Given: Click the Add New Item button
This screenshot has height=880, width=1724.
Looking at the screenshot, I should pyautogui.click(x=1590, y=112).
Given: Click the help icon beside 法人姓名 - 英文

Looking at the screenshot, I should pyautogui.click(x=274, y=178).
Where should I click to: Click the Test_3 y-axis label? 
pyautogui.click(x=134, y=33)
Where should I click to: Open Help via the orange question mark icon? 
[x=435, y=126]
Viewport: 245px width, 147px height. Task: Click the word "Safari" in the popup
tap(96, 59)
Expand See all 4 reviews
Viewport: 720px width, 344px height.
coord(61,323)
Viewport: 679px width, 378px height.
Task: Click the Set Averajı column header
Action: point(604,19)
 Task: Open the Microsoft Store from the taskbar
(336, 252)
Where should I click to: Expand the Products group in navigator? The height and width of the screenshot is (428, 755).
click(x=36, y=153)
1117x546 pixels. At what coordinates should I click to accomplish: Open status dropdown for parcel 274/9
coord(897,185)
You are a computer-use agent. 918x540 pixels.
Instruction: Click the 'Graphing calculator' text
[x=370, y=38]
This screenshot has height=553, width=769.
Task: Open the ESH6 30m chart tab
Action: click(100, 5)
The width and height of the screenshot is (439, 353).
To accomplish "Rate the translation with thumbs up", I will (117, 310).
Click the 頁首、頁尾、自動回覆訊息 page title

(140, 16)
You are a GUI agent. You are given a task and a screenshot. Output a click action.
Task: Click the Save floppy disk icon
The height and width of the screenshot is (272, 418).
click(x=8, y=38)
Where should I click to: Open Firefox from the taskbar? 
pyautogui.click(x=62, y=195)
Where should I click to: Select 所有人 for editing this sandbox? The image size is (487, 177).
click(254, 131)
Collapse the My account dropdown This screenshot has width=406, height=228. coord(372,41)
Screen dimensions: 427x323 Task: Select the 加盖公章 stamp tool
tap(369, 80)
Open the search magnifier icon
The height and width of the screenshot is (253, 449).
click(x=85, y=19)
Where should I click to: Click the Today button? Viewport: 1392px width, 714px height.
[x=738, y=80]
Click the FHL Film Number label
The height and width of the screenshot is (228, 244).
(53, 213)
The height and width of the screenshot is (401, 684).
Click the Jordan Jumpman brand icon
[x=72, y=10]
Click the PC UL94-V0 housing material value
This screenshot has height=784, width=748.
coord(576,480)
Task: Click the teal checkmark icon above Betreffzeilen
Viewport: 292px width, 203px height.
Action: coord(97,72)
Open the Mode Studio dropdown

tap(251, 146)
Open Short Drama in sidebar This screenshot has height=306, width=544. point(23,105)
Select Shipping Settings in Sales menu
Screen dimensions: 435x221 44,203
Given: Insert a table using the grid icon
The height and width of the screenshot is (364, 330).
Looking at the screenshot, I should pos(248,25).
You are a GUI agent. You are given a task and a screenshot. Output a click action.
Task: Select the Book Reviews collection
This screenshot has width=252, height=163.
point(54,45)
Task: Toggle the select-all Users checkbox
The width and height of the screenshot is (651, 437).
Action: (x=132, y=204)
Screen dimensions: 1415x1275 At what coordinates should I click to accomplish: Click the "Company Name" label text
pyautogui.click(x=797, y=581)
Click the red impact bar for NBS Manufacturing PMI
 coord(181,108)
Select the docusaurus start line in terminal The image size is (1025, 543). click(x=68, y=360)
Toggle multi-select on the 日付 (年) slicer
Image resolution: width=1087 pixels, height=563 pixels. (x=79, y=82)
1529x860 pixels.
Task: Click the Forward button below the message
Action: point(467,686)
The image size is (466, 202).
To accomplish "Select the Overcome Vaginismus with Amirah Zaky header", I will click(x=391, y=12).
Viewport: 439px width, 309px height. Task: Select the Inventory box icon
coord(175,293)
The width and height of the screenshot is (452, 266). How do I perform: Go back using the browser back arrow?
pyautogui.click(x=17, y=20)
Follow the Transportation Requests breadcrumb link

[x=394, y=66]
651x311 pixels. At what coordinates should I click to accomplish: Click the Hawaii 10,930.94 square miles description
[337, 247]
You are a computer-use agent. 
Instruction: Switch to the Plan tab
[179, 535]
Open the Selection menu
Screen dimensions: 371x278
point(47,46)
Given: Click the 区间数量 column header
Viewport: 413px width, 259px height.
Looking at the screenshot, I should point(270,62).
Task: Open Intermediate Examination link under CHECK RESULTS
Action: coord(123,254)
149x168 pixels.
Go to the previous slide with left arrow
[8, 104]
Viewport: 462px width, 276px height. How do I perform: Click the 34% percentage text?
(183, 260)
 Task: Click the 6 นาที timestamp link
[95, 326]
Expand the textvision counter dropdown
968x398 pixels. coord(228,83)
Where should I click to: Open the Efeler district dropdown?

====================

- [Written request]: Copy out every one of the records above word for word, keeping each line as it appears.

- [Full output]:
Given: Click the Add New Item button
This screenshot has height=880, width=1724.
Looking at the screenshot, I should pyautogui.click(x=1590, y=112).
Given: Click the help icon beside 法人姓名 - 英文

Looking at the screenshot, I should pyautogui.click(x=274, y=178).
Where should I click to: Click the Test_3 y-axis label? 
pyautogui.click(x=134, y=33)
Where should I click to: Open Help via the orange question mark icon? 
[x=435, y=126]
Viewport: 245px width, 147px height. Task: Click the word "Safari" in the popup
tap(96, 59)
Expand See all 4 reviews
Viewport: 720px width, 344px height.
coord(61,323)
Viewport: 679px width, 378px height.
Task: Click the Set Averajı column header
Action: point(604,19)
 Task: Open the Microsoft Store from the taskbar
(336, 252)
Where should I click to: Expand the Products group in navigator? The height and width of the screenshot is (428, 755).
click(x=36, y=153)
1117x546 pixels. At what coordinates should I click to accomplish: Open status dropdown for parcel 274/9
coord(897,185)
You are a computer-use agent. 918x540 pixels.
Instruction: Click the 'Graphing calculator' text
[x=370, y=38]
This screenshot has height=553, width=769.
Task: Open the ESH6 30m chart tab
Action: click(100, 5)
The width and height of the screenshot is (439, 353).
To accomplish "Rate the translation with thumbs up", I will (117, 310).
Click the 頁首、頁尾、自動回覆訊息 page title

(140, 16)
You are a GUI agent. You are given a task and a screenshot. Output a click action.
Task: Click the Save floppy disk icon
The height and width of the screenshot is (272, 418).
click(x=8, y=38)
Where should I click to: Open Firefox from the taskbar? 
pyautogui.click(x=62, y=195)
Where should I click to: Select 所有人 for editing this sandbox? The image size is (487, 177).
click(254, 131)
Collapse the My account dropdown This screenshot has width=406, height=228. coord(372,41)
Screen dimensions: 427x323 Task: Select the 加盖公章 stamp tool
tap(369, 80)
Open the search magnifier icon
The height and width of the screenshot is (253, 449).
click(x=85, y=19)
Where should I click to: Click the Today button? Viewport: 1392px width, 714px height.
[x=738, y=80]
Click the FHL Film Number label
The height and width of the screenshot is (228, 244).
(53, 213)
The height and width of the screenshot is (401, 684).
Click the Jordan Jumpman brand icon
[x=72, y=10]
Click the PC UL94-V0 housing material value
This screenshot has height=784, width=748.
coord(576,480)
Task: Click the teal checkmark icon above Betreffzeilen
Viewport: 292px width, 203px height.
Action: coord(97,72)
Open the Mode Studio dropdown

tap(251, 146)
Open Short Drama in sidebar This screenshot has height=306, width=544. point(23,105)
Select Shipping Settings in Sales menu
Screen dimensions: 435x221 44,203
Given: Insert a table using the grid icon
The height and width of the screenshot is (364, 330).
Looking at the screenshot, I should pos(248,25).
You are a GUI agent. You are given a task and a screenshot. Output a click action.
Task: Select the Book Reviews collection
This screenshot has width=252, height=163.
point(54,45)
Task: Toggle the select-all Users checkbox
The width and height of the screenshot is (651, 437).
Action: (x=132, y=204)
Screen dimensions: 1415x1275 At what coordinates should I click to accomplish: Click the "Company Name" label text
pyautogui.click(x=797, y=581)
Click the red impact bar for NBS Manufacturing PMI
 coord(181,108)
Select the docusaurus start line in terminal The image size is (1025, 543). click(x=68, y=360)
Toggle multi-select on the 日付 (年) slicer
Image resolution: width=1087 pixels, height=563 pixels. (x=79, y=82)
1529x860 pixels.
Task: Click the Forward button below the message
Action: point(467,686)
The image size is (466, 202).
To accomplish "Select the Overcome Vaginismus with Amirah Zaky header", I will click(x=391, y=12).
Viewport: 439px width, 309px height. Task: Select the Inventory box icon
coord(175,293)
The width and height of the screenshot is (452, 266). How do I perform: Go back using the browser back arrow?
pyautogui.click(x=17, y=20)
Follow the Transportation Requests breadcrumb link

[x=394, y=66]
651x311 pixels. At what coordinates should I click to accomplish: Click the Hawaii 10,930.94 square miles description
[337, 247]
You are a computer-use agent. 
Instruction: Switch to the Plan tab
[179, 535]
Open the Selection menu
Screen dimensions: 371x278
point(47,46)
Given: Click the 区间数量 column header
Viewport: 413px width, 259px height.
Looking at the screenshot, I should point(270,62).
Task: Open Intermediate Examination link under CHECK RESULTS
Action: coord(123,254)
149x168 pixels.
Go to the previous slide with left arrow
[8, 104]
Viewport: 462px width, 276px height. How do I perform: Click the 34% percentage text?
(183, 260)
 Task: Click the 6 นาที timestamp link
[95, 326]
Expand the textvision counter dropdown
968x398 pixels. coord(228,83)
Where should I click to: Open the Efeler district dropdown?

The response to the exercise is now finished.